Your objective
Please identify every line in the records below that contains the word "height" and copy each of those lines.

*** Supplied records

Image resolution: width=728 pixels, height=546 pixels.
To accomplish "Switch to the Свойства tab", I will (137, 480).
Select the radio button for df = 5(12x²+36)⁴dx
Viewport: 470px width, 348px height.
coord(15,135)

******

Task answer
Image resolution: width=728 pixels, height=546 pixels.
Viewport: 470px width, 348px height.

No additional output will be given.